**Extracted information:**
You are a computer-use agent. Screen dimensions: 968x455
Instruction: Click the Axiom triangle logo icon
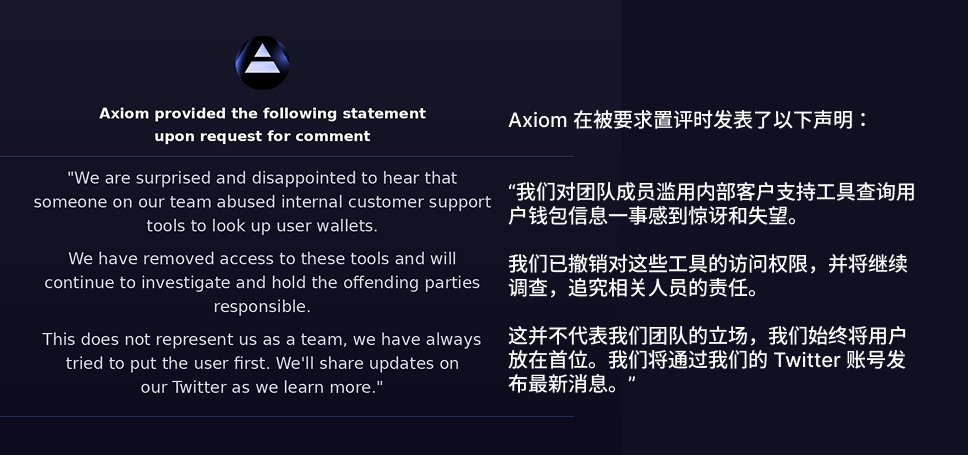click(x=262, y=62)
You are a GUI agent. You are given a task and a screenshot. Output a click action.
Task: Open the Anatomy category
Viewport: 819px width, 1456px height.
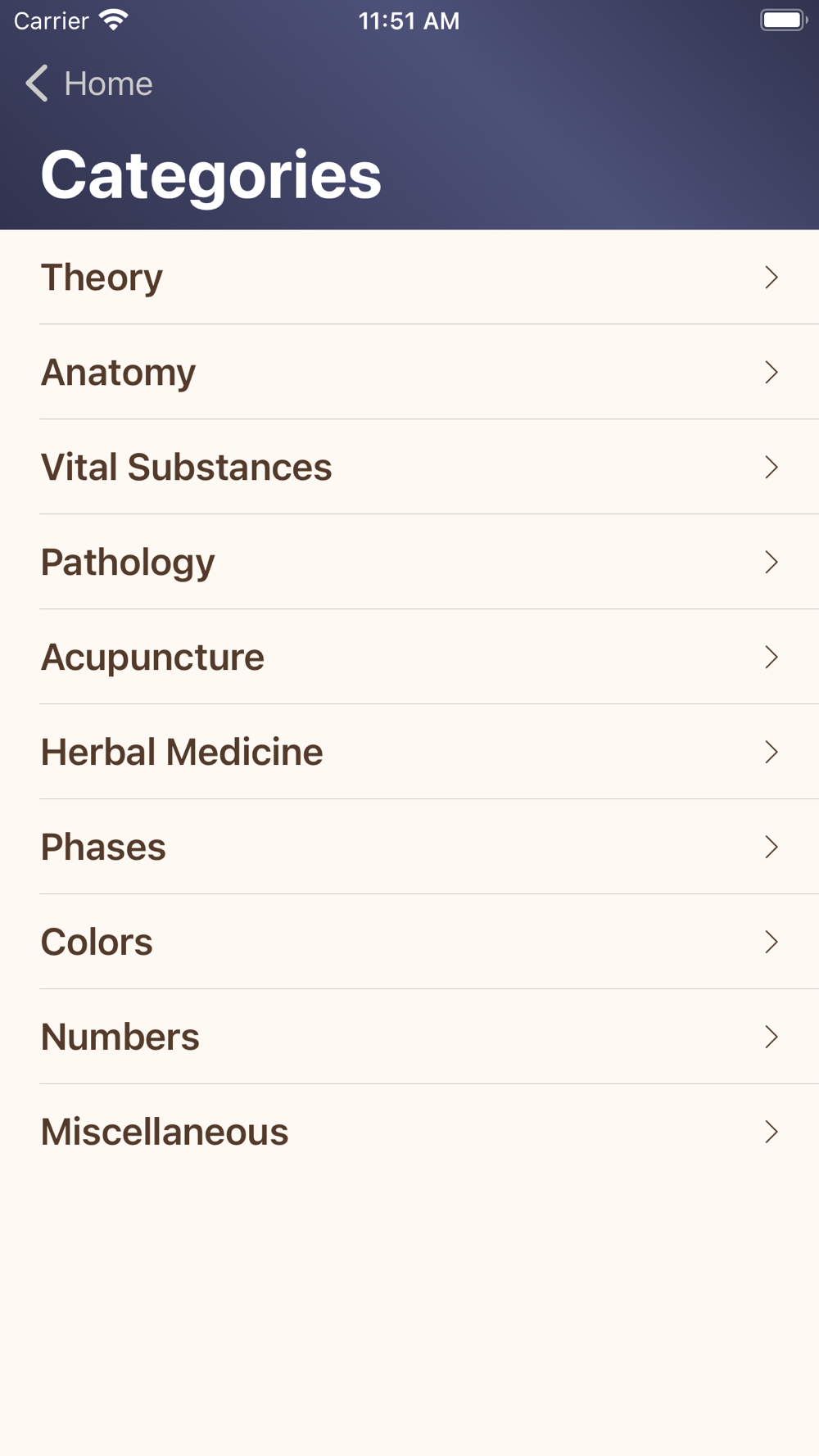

**Activity:** Once the pictures are set aside, transcribe the remaining lines above exactly.

**Solution for this exercise:**
You are a computer-use agent. Screen dimensions: 968x455
Instruction: Click the Axiom triangle logo icon
click(x=262, y=62)
You are a GUI agent. You are given a task and a screenshot. Output a click action.
Task: Open the Anatomy category
Viewport: 819px width, 1456px height.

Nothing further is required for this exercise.